**Data shown:**
=====
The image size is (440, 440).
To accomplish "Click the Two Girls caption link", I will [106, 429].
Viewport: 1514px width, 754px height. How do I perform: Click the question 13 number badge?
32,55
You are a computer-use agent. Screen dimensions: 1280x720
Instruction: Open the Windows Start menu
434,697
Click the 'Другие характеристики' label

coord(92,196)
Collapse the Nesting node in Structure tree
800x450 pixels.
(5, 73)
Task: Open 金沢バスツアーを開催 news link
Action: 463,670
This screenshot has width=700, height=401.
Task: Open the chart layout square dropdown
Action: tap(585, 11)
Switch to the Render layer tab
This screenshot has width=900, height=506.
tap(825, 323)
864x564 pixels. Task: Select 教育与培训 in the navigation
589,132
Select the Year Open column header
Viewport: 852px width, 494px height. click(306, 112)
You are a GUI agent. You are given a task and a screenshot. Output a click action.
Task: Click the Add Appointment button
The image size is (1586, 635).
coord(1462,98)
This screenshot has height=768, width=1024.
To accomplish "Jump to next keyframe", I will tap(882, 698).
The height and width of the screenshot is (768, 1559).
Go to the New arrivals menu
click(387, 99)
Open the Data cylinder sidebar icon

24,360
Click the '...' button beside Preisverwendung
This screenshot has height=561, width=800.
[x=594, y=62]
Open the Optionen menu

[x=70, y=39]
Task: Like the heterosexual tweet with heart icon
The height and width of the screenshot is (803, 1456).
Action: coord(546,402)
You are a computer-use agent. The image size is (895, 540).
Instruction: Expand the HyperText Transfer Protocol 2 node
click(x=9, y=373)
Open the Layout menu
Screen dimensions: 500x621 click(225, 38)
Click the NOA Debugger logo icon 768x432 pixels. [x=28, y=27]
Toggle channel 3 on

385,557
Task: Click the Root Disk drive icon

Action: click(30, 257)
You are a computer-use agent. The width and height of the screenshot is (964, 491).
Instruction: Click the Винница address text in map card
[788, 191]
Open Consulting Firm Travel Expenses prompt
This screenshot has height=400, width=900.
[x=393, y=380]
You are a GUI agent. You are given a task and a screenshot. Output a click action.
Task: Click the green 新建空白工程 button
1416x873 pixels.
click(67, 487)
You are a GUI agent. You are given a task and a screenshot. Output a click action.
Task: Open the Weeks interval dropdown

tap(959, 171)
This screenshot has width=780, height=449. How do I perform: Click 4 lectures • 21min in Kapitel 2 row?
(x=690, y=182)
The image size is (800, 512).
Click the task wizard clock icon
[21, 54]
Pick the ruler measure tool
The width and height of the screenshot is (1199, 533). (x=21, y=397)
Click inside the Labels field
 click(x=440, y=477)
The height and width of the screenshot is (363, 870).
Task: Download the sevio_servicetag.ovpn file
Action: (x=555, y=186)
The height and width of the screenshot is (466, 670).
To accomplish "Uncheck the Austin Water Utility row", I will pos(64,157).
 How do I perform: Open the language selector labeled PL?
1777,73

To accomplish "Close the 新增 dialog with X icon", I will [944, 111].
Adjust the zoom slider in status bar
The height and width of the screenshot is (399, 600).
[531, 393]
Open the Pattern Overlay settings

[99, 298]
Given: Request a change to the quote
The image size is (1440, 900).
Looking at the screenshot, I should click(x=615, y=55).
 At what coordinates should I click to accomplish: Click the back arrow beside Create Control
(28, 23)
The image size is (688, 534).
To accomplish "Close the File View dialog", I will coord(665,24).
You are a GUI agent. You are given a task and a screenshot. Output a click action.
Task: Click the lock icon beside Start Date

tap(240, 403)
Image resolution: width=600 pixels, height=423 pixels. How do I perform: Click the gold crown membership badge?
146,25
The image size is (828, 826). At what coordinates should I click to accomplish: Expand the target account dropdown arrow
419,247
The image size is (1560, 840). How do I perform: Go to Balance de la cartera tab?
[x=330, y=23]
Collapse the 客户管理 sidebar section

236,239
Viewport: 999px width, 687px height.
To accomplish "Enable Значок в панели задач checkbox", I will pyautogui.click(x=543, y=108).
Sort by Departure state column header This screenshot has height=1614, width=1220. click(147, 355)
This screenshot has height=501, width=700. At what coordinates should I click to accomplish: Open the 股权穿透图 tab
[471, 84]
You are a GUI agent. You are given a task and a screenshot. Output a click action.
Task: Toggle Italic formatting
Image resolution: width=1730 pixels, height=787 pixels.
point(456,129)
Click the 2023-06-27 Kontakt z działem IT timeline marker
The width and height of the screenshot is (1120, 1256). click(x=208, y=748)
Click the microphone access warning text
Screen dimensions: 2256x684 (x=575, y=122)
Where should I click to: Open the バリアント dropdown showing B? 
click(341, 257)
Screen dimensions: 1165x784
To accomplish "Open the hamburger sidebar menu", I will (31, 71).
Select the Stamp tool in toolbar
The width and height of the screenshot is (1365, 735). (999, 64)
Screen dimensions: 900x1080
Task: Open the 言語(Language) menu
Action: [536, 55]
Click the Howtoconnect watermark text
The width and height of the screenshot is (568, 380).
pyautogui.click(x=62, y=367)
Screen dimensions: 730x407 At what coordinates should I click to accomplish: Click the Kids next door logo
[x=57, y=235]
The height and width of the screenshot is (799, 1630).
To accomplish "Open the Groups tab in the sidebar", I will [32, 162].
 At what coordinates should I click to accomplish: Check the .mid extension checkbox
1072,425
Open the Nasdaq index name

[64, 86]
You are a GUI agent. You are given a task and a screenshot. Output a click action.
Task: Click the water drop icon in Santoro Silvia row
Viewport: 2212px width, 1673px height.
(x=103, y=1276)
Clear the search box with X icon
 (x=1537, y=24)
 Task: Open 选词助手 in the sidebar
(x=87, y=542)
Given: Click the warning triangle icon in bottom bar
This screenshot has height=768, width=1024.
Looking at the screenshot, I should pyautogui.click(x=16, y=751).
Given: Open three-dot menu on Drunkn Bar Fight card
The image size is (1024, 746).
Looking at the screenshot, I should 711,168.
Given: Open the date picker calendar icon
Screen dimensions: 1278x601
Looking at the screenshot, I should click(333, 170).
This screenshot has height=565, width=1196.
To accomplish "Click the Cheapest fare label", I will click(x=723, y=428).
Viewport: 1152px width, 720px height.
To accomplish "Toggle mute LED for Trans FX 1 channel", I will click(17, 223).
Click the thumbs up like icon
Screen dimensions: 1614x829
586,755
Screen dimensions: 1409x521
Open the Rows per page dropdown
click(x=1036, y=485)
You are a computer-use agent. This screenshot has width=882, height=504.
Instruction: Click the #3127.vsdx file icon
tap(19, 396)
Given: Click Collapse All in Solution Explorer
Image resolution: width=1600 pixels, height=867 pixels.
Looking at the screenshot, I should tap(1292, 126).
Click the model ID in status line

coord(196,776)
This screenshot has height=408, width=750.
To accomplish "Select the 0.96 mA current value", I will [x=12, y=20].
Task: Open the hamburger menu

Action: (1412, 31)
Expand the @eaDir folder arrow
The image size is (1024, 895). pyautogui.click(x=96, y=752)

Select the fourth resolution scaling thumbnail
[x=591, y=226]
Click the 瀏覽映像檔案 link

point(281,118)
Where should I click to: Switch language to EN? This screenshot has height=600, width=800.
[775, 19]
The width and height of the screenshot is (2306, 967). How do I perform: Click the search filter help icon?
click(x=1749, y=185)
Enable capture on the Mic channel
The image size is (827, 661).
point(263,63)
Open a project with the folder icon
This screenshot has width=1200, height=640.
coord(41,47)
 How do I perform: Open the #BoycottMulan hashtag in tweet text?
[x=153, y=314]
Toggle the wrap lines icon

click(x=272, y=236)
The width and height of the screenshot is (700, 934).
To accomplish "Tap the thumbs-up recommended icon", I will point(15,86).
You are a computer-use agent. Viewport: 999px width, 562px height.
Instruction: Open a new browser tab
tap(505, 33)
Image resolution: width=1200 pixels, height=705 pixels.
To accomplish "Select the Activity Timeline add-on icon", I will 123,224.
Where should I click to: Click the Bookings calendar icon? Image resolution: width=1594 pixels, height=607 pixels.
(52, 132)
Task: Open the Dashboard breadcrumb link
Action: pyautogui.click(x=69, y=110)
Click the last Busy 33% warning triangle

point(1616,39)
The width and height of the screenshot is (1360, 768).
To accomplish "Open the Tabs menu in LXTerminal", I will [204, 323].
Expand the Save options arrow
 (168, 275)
=====
**Problem requirements:** Look through the records for the string "Enable". Copy every line that has it.

**Solved problem:**
To accomplish "Enable Значок в панели задач checkbox", I will pyautogui.click(x=543, y=108).
Enable capture on the Mic channel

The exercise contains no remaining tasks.